Keep ’Em Coming Back

Customer incentive programs should focus on brand, customer value, simplicity

From slowed part production and raw material shortages to job market woes, pool and spa customers are experiencing an increase in the time between purchase and delivery.

Jennifer Gannon, proprietor at BonaVista Pools in Ontario, Canada, says customers “are finding out that the supply chain is sort of deeply altered for all retailers.”

With this waiting game, retailers are relying on a variety of marketing techniques to keep both new and existing customers patient and engaged, including revamping or creating new customer incentive programs that reward customers for leaving reviews, purchasing after-market items like chemicals and more.
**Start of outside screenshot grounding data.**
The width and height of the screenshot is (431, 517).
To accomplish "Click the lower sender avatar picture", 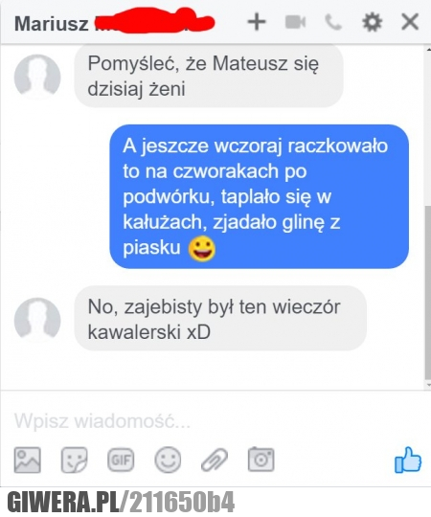I will click(x=37, y=321).
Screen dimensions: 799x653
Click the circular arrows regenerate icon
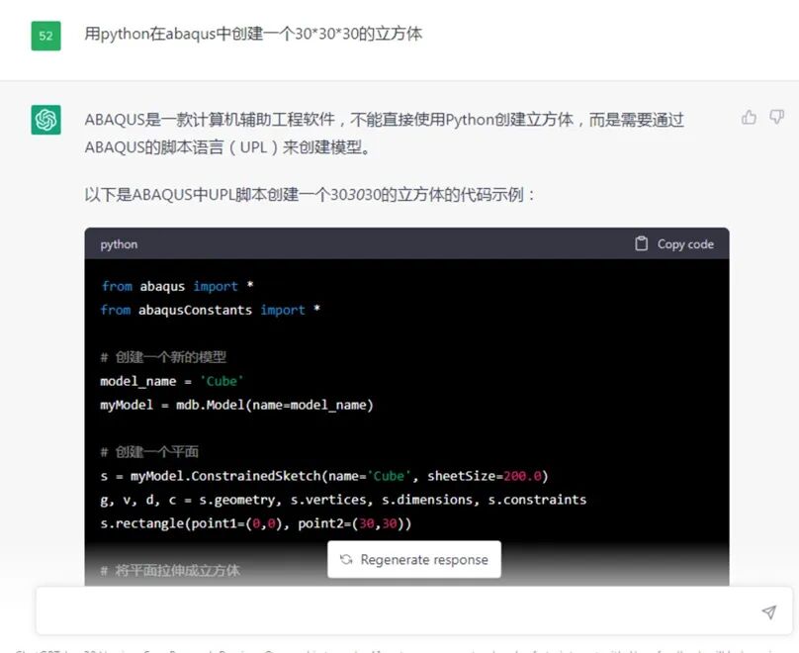click(346, 560)
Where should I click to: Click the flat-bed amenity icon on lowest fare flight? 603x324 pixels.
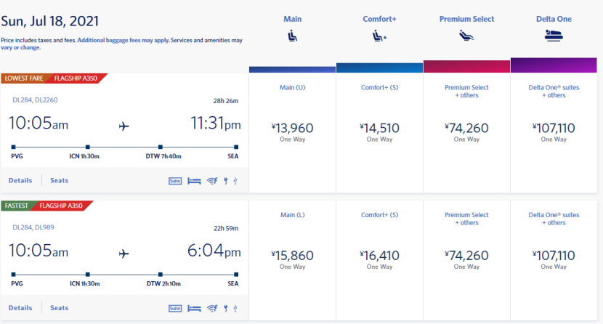(194, 181)
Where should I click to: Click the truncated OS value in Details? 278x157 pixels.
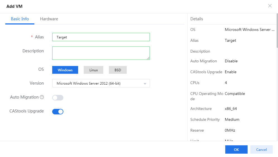click(250, 30)
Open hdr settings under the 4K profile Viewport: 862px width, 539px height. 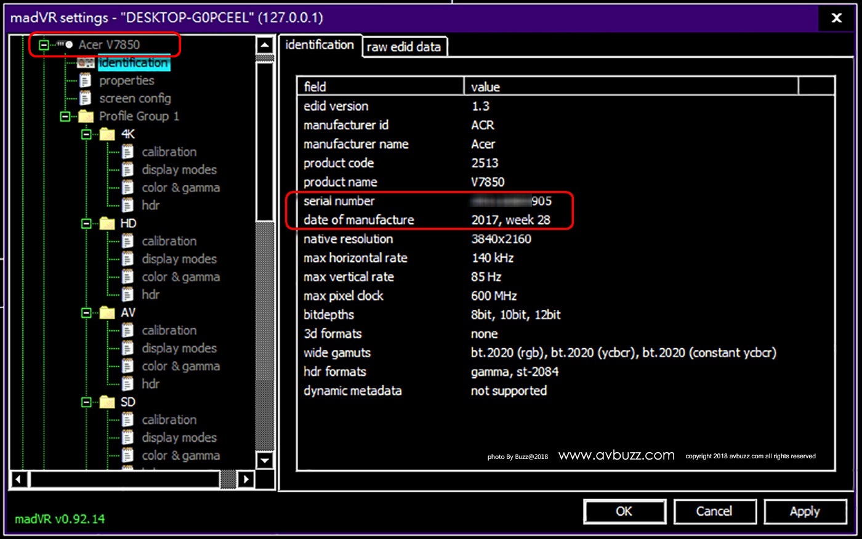click(150, 205)
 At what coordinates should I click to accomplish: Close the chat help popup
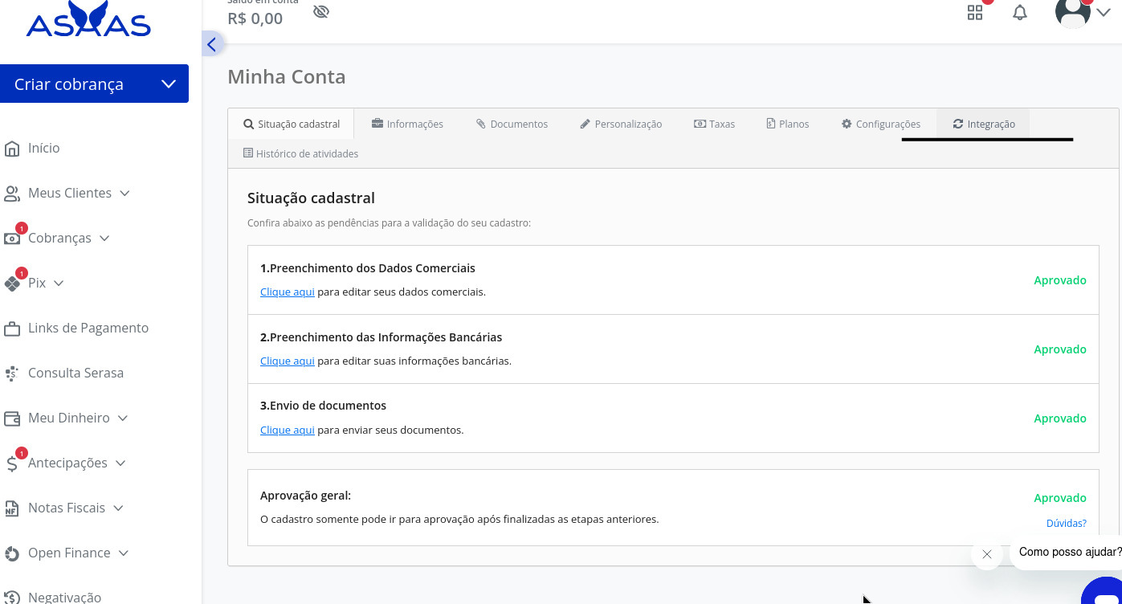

Marketing firms agree: Offering discounts to new and returning customers can increase loyalty. But David Isaacs, owner of Isaacs Pools & Spas in Johnson City, Tennessee, is skeptical. He says incentive programs “can potentially create a discount structure that can negatively impact the bottom line” and urges companies to be thoughtful when calculating discounts.

While Isaacs notes customer loyalty and incentive programs can be complicated to implement, he says good programs should be simple for customers and keep your company top of mind.

Danielle Lavallee Wasson, formerly international sales director for Bullfrog Spas and now an executive and leadership coach, says that if a rewards program is hard to understand or overly complex, companies risk discouraging customers rather than encouraging increased sales. According to Get Rewarded for Thinking Beyond Points, a November 2019 article from Kobie Marketing (a loyalty marketing company with offices in Florida and Texas), the value of the program should be about more than just prices but also about membership, status, exclusive content, and/or a personalized experience. The company suggests that a loyalty program should convey value and your brand in its name.

Once a clever program name is chosen, the perks should keep the customer experience easy, meaningful and relevant, according to the same Kobie Marketing article. Personalized rewards and customer-driven discounts is one way to do this.

Catalina Pools AZ in Gilbert, Arizona, has a service referral program that gives existing customers one month of free maintenance service if they refer someone who signs up for pool service, says third-generation owner Michael Polak.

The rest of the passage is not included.